Ramon Llull was born into a wealthy …

Years: 1274 - 1274

Ramon Llull was born into a wealthy family in Palma, the capital of the new Kingdom of Majorca founded by James I of Aragon to integrate politically the recently conquered territories of the Balearic Islands (today part of Spain) in the Crown of Aragon.

His parents had come from Catalonia as part of the colonizing efforts for the formerly Almohad island.

As the island had been conquered militarily, all the Muslim population who had not been able to flee the conquering Europeans had been enslaved, though they still constitute a significant portion of the island's population.

Conversant in Latin, Catalan, Occitan (both considered the same language at the time as "popular Latin") and Arabic, Llull had been well educated, and had become the tutor of James II of Aragon.

By 1257, he had married Blanca Picany and they have had two children, Domènec and Magdalena; yet despite his family he lives, as before, a troubadour's life.

About this time he had become the Seneschal (the administrative head of the royal household) to the future King James II of Majorca, a relative of his wife.

A key event in his early life was his religious conversion.

In 1265, he had had a religious epiphany, a vision of Christ crucified.

The vision came to him five times in all.

As a consequence of this conversion experience, he took the habit of the Third Order of St. Francis the following year, leaving his position and family to live a life of solitude and study for the next nine years.

During this time, he had learned Arabic from an enslaved Muslim he had purchased.

His first major work, Art Abreujada d'Atrobar Veritat (The Abbreviated Art of Finding Truth) had been written in Catalan and then translated into Latin.

He has written treatises on alchemy and botany, Ars Magna, and Llibre de meravelles.

He has written the romantic novel Blanquerna, the first major work of literature written in Catalan, and perhaps the first European novel.

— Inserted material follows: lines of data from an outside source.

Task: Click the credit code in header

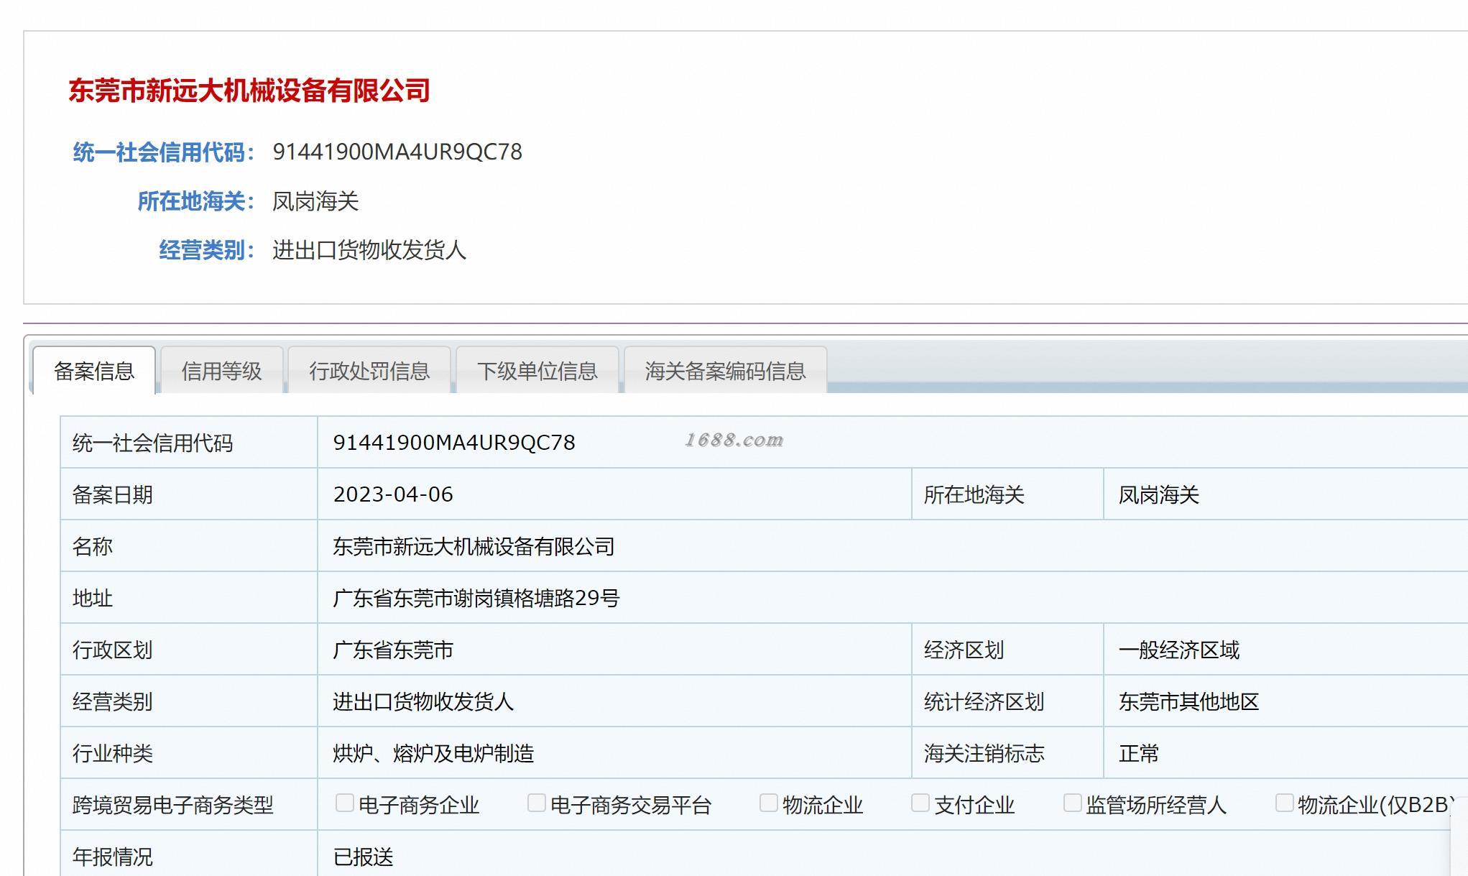Action: click(397, 152)
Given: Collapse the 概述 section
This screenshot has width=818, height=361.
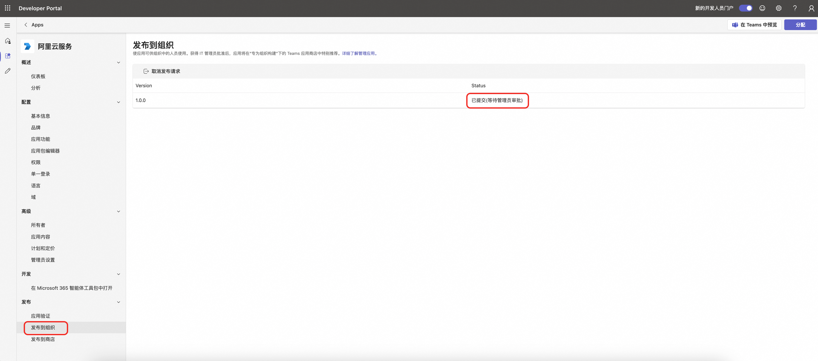Looking at the screenshot, I should (118, 62).
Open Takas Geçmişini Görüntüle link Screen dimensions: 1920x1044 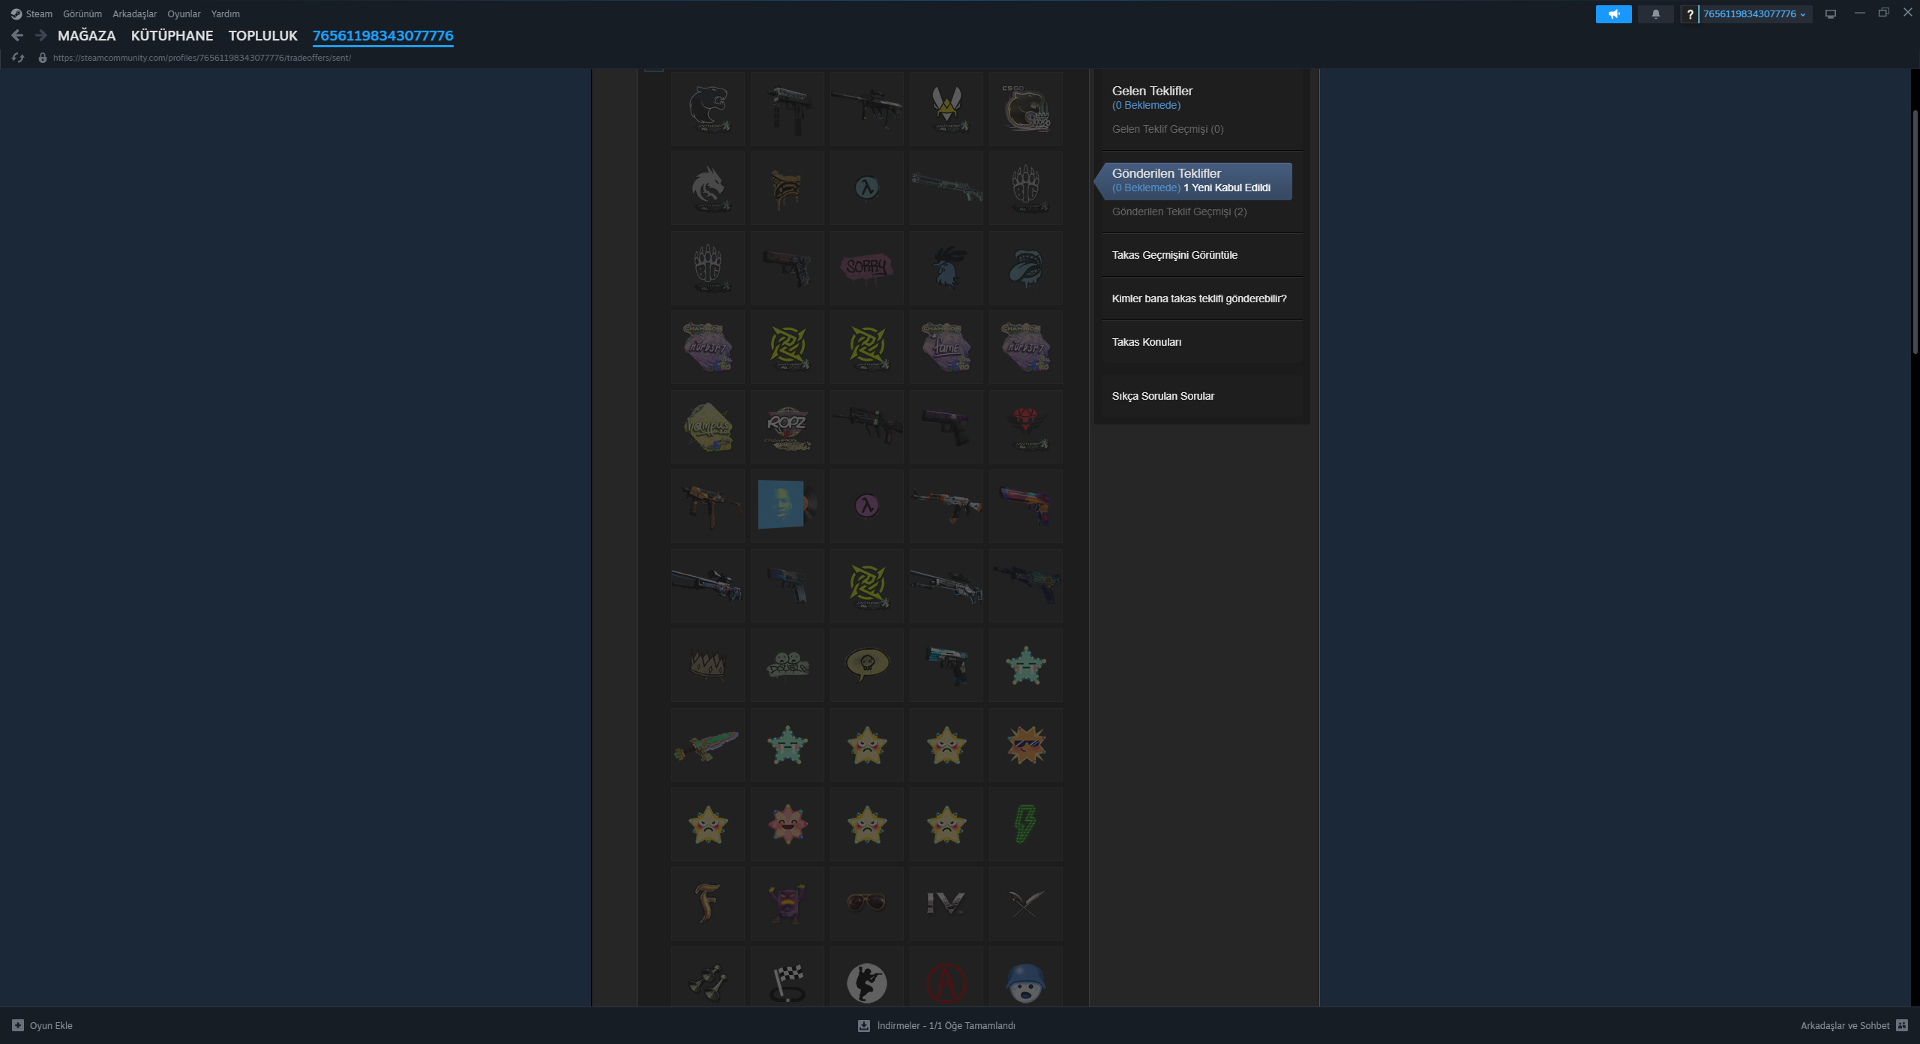click(x=1174, y=255)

Llull presses for the study of Arabic and other then-insufficiently studied languages in Spain for the purpose of converting Muslims to Christianity.

He has even written some books in Arabic.

His interest in finding a common ground between Christianity, Islam, and Judaism makes him one of the earliest ecumenists.

However, his mission to convert the Jews of Europe is zealous, his goal to utterly relieve Christendom of any Jews or Jewish religious influence.

Some scholars regard Llull's as the first comprehensive articulation, in the Christian West, of an expulsionist policy regarding Jews who refused conversion.

To acquire converts, he works for amicable public debate to foster an intellectual appreciation of a rational Christianity among the Jews of his time.

His rabbinic opponents include Rabbi Shlomo ben Aderet of Barcelona and Moshe ben Shlomo of Salerno.